"""Materialize :class:`QueryResult` rows into in-memory :class:`ursa.Data`
objects (ENG-890).
Second verb in the M2 three-verb read API (``query`` → ``get`` →
``download``): ``query()`` selects, ``get()`` reads bytes into memory,
and ``download()`` (ENG-1091) writes them to disk. All filtering lives
in ``query()`` — ``get()`` accepts a :class:`QueryResult` (or iterable
of them) plus a single ``concat`` flag and nothing else.
Phase 1a (M2) — raw path only
-----------------------------
For each modality with ``ingestion_status="raw"``, list the segment
files under ``ModalityRow.raw_storage_uri`` (a prefix), fetch each
segment's bytes, and surface them on the returned ``Data`` as a
:class:`ursa.RawBytes` carrier under ``data.modalities[name]``. No
parsing, no time domain. ``data.metadata`` is the synthesized
:class:`RecordingRow` (ENG-1090 contract).
All raw formats — including ``RAW_VIDEO`` / ``RAW_AUDIO`` — materialize
in full. Multi-hour video recordings can easily exceed several GB;
memory-constrained callers should use :func:`ursa.download` instead.
Phase 1b / M3 — processed path
------------------------------
Deferred to ENG-1093. Once a modality has ``ingestion_status="processed"``,
the modality field becomes an array-bearing :class:`RegularTimeSeries` /
:class:`IrregularTimeSeries` subclass. ``get()`` currently raises
:class:`NotImplementedError` for processed inputs as a defensive guard;
the runtime path arrives with ENG-1093.
Concat
------
``concat=True`` over multiple recordings would require aligned time
domains, which only the processed path establishes — so the M2 stub
validates alignment (raises :class:`ValueError` on mismatched modality
sets) and then raises :class:`NotImplementedError` pointing at
ENG-1093. The single-input case ignores ``concat`` (ticket spec:
"single-input ergonomic case … regardless of ``concat``").
"""
from __future__ import annotations
from collections.abc import Iterable
from types import MappingProxyType
from typing import overload
from ursa.catalog.schemas import (
IngestionStatus,
ModalityRow,
RecordingRow,
)
from ursa.query import QueryResult
from ursa.raw import RawBytes
from ursa.store import ObjectStore, get_store, parse_storage_uri
from ursa.temporal import Data
__all__ = ["get"]
# Forward-reference markers used in error messages so the next-step
# ticket numbers live in one place.
_PROCESSED_PATH_TICKET = "ENG-1093"
#: Fields shared 1:1 between :class:`QueryResult` and :class:`RecordingRow`.
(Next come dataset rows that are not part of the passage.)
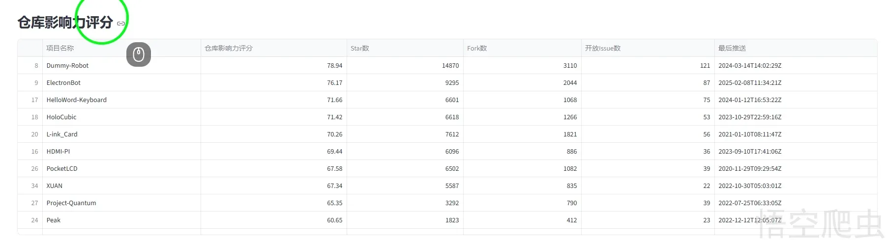Image resolution: width=886 pixels, height=240 pixels.
Task: Select the XUAN score cell 67.34
Action: 334,186
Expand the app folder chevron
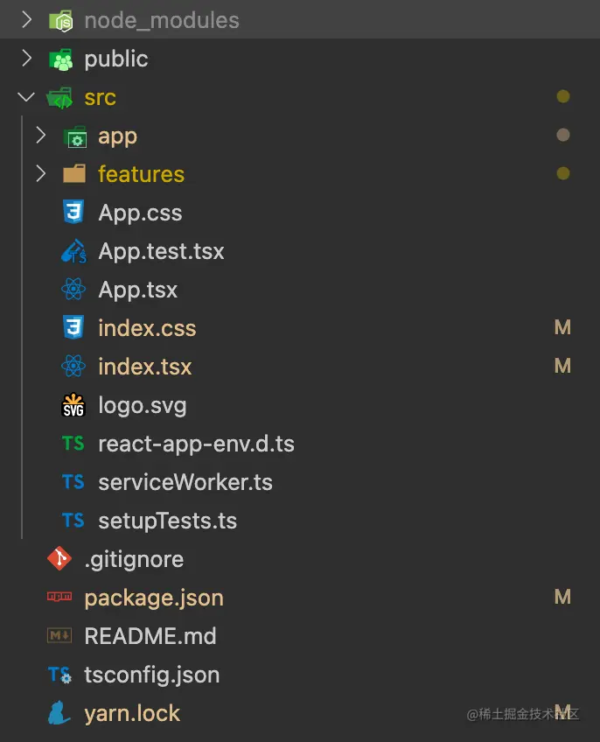 (x=40, y=136)
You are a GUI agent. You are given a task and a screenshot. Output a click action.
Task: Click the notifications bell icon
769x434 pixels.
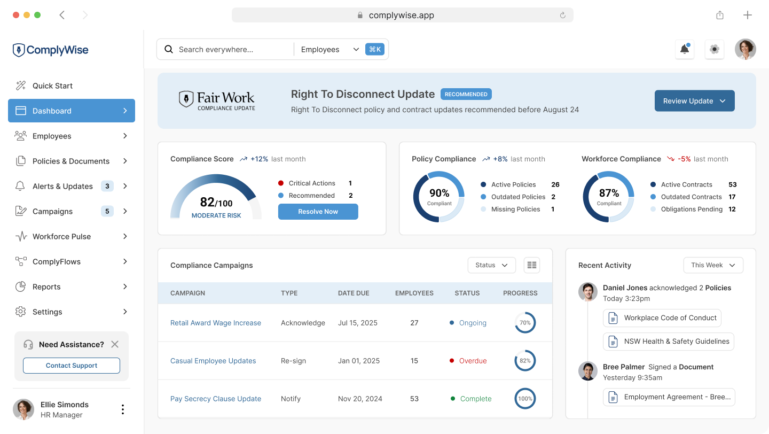coord(684,50)
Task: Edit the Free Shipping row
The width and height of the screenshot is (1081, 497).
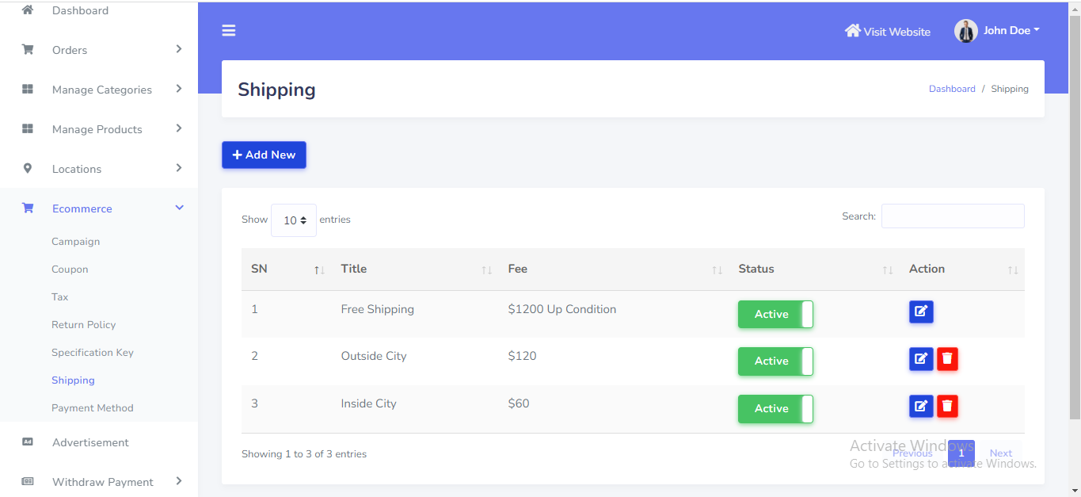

#: Explicit projection (vs. ``model_dump(exclude={"modalities"})``) so any
#: future field rename breaks here loudly, not silently inside Pydantic.
_RECORDING_ROW_FIELDS: tuple[str, ...] = (
"recording_hash",
"participant_ids",
"start_time",
"duration",
"device_info",
"metadata",
)
# ---------------------------------------------------------------------------
# Public surface
# ---------------------------------------------------------------------------
@overload
def get(target: QueryResult, *, concat: bool = False) -> Data: ...
@overload
def get(target: Iterable[QueryResult], *, concat: bool = False) -> list[Data] | Data: ...
[docs]
def get(
target: QueryResult | Iterable[QueryResult],
*,
concat: bool = False,
) -> Data | list[Data]:
"""Materialize ``target`` into in-memory :class:`ursa.Data` objects.
Parameters
----------
target
A single :class:`QueryResult` or any iterable of them. The
single-input form returns a single :class:`Data`; the iterable
form returns a ``list[Data]`` (including a one-element list when
the iterable has one item — disambiguation is by type, not by
length).
concat
When ``True`` and ``target`` is an iterable, concatenate the
per-recording outputs along the time axis. M2 only — alignment
is validated and ``NotImplementedError`` is raised because raw
modalities carry no time domain. When ``target`` is a single
:class:`QueryResult`, ``concat`` is ignored.
Returns
-------
Data or list[Data]
Each returned :class:`Data` has its ``metadata`` slot populated
with a :class:`RecordingRow` synthesized from the source
:class:`QueryResult`. Modality payloads are accessible as
``data.modalities[name]`` and are :class:`ursa.RawBytes` carriers
in M2.
Raises
------
NotImplementedError
If any matched modality has ``ingestion_status="processed"``
(deferred to ENG-1093) or if ``concat=True`` is requested over
an aligned iterable.
ValueError
If ``concat=True`` is requested over recordings with mismatched
modality sets.
Notes
-----
All raw formats — including ``RAW_VIDEO`` / ``RAW_AUDIO`` — are
materialized in full into memory. A multi-hour video recording can
easily exceed several GB; callers running on memory-constrained
hosts should use :func:`ursa.download` instead.
"""
if isinstance(target, QueryResult):
return _get_one(target)
results = [_get_one(qr) for qr in target]
if not concat:
return results
# concat path
_validate_alignment(results)
raise NotImplementedError(
f"concat over raw modalities is deferred to {_PROCESSED_PATH_TICKET} "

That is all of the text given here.